El Viaje del Parnaso es una obra de crítica literaria en tercetos encadenados, con un apéndice en prosa (la «Adjunta al Parnaso»). Podemos definirlo como autoficción, panacea terminológica hoy de moda que singulariza algo que de hecho fue inventado hace muchos siglos y cuyos maestros universales son, entre otros pocos, Dante y Cervantes. Relata un viaje alegórico al mitológico monte de la Poesía «a imitación» del Viaggio di Parnaso del italiano Cesare Caporali: así se confiesa en la portada de la primera edición de 1614 (y antes incluso en el prólogo a las Novelas ejemplares), no para asumir inferioridad alguna, sino para identificar la tipología de la obra, cubrirse las espaldas ante eventuales problemas de censura y señalar su sintonía con autores y géneros que tenían predicamento más allá de nuestras fronteras. El viaje alegórico como marco narrativo y como desencadenante de la acción se inspira en Caporali, pero la obra del español es personalísima y supera con creces, no solo por extensión, la breve fábula del olvidado escritor italiano. Cervantes confecciona en estilo burlesco un minucioso estado de la cuestión poética en España, hace un inventario de cientos de vates coetáneos mejores o peores, y asume con autoironía y desengaño su papel de «poetón ya viejo» (VIII, 409), «cisne en las canas y en la voz un ronco / y negro cuervo» (I, 104-105).

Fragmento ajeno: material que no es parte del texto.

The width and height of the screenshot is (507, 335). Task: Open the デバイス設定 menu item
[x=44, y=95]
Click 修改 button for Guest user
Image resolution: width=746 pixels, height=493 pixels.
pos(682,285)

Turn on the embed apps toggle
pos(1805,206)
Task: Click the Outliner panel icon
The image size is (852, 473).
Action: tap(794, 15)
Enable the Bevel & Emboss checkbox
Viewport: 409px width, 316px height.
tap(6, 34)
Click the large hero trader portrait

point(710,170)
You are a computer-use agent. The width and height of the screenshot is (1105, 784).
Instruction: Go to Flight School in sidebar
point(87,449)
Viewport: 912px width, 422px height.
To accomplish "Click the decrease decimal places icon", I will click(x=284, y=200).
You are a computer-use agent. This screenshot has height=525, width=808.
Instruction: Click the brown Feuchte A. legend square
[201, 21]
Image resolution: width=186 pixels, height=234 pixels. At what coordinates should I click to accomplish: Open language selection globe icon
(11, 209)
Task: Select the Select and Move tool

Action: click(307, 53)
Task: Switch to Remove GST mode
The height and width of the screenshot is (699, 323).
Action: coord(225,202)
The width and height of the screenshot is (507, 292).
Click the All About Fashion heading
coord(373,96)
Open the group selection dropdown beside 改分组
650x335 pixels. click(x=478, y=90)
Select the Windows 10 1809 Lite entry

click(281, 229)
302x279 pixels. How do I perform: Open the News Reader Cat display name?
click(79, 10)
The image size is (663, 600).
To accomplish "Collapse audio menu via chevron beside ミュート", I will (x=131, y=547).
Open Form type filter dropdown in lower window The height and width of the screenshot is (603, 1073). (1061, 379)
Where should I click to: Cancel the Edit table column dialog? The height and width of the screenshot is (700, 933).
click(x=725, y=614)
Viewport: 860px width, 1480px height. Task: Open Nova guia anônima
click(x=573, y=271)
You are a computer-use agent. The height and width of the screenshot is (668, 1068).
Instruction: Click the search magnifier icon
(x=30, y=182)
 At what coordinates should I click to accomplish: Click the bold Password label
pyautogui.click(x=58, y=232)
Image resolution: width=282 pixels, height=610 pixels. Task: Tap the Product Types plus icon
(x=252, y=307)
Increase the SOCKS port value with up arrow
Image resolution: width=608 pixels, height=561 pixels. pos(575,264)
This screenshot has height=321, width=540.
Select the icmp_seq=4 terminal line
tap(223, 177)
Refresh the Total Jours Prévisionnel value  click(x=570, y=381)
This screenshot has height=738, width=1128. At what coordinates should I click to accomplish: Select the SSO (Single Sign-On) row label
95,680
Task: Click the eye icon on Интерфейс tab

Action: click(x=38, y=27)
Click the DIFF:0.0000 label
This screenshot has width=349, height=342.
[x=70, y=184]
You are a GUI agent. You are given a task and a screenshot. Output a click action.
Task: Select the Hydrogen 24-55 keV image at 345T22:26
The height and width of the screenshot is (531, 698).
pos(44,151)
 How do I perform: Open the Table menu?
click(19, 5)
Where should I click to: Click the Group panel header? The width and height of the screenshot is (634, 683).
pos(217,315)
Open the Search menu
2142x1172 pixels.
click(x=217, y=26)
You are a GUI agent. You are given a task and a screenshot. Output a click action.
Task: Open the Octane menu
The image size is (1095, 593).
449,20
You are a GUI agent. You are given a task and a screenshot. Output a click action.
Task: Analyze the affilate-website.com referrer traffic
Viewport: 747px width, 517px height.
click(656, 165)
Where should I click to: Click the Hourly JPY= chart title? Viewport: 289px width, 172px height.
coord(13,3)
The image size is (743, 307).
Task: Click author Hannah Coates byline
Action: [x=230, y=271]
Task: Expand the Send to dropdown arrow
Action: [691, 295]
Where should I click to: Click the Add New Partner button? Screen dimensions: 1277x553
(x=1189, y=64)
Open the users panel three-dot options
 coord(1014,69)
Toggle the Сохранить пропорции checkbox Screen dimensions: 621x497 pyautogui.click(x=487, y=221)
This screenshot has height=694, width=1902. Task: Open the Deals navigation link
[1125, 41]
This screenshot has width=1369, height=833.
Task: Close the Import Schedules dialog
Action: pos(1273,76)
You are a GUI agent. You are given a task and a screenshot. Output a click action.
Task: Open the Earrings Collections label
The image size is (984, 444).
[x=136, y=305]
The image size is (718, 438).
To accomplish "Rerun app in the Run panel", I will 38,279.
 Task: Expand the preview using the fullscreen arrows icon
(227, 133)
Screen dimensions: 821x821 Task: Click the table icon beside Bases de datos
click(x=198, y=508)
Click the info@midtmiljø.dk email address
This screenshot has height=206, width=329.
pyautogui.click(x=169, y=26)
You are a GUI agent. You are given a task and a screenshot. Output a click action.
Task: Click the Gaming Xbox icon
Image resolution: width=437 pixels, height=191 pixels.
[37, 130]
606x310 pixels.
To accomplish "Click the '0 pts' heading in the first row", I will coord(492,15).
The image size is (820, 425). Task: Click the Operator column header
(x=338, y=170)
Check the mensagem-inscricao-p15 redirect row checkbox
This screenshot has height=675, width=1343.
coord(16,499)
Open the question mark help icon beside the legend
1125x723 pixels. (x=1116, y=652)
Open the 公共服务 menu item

El texto se divide en ocho «capítulos» (el término ya implicaba parentesco con la forma métrica y con el estilo jocoso de los capitoli italianos), y en nuestra selección presentamos los siguientes fragmentos: el capítulo primero, entero, para que pueda reconocerse la trama narrativa; las partes del segundo en que se menciona a Góngora, Lope, Quevedo y otros grandes poetas; una amplia muestra del cuarto, que es el más interesante por su alcance autobiográfico, por el diálogo con Mercurio a propósito de la «Poesía verdadera» y por los insultos de un airado poetastro, y el final del capítulo octavo con los versos de cierre.